While Reed gave an interview before the show calling the set “non-Rock” and purely improvisational, the festival’s program gave no indication of what fans would be in for. The trio’s “free” experimental set was met with a cacophony of boos and insults. While some in the press “got it” (or at least pretended to), critics seemed as enraged as most of the audience members. (A critic from the AOL music site Spinner requested and received her ticket money back and wrote that the unusually high volumes reached could have been “potentially dangerous to people’s hearing”). Saxophonist Zorn told the crowd, “If you don’t think this is music, get the fuck out of here.”
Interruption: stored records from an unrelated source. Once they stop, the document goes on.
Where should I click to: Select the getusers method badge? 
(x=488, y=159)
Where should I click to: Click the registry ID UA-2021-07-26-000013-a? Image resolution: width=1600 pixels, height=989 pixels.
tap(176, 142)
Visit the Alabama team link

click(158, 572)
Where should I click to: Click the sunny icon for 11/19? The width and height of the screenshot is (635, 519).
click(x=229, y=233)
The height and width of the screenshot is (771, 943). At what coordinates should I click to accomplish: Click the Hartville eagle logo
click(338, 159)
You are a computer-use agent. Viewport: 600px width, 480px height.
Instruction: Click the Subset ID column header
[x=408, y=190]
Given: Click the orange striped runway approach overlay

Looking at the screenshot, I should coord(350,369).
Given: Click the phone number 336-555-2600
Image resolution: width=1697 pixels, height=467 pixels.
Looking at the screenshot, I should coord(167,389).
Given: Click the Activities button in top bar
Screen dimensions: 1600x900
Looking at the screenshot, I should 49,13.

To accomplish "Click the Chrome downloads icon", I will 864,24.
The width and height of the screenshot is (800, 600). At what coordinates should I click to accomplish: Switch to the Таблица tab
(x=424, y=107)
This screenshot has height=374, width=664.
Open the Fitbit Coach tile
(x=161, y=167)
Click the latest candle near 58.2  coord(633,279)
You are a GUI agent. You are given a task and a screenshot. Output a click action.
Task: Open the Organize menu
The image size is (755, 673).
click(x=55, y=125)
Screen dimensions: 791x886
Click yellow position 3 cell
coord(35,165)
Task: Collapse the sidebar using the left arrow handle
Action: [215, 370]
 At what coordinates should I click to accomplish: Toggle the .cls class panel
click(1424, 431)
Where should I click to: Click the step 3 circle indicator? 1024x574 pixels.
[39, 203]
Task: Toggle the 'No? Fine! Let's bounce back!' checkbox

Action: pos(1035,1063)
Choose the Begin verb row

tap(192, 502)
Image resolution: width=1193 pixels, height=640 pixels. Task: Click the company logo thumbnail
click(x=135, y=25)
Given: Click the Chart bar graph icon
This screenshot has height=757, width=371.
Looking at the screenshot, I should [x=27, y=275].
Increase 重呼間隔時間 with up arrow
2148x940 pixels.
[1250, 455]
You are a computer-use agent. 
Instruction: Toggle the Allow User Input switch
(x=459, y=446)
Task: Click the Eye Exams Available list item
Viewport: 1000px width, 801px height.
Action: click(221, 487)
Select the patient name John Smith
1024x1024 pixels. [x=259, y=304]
Next up on Reed’s “Burn Every Bridge Built” tour:
a note-for-note cover of Justin Bieber’s My World album sung
entirely in Vulcan.
For a band we didn’t even know still existed, ’80s Pop Metal band Whitesnake has been producing an impressive number of news headlines of late. There was the silly news of the release of their Zinfandel wine and the irrelevant news that the group was losing two members.
But our favorite has to be the one where Whitesnake’s lawyers lost a frivolous lawsuit filed by a couple who was suing the band (and venue and promoter) after an usher kindly moved them closer to the stage (they had an obstructed view in their original seats) during a 2003 concert. The pair proceeded to allegedly suffer serious hearing damage as a result. They were recently awarded $40,000 in damages. Oddly, the couple spent the entire settlement on Whitesnake iTunes downloads, Tawny Kitaen posters and crates of Whitesnake Zinfandel.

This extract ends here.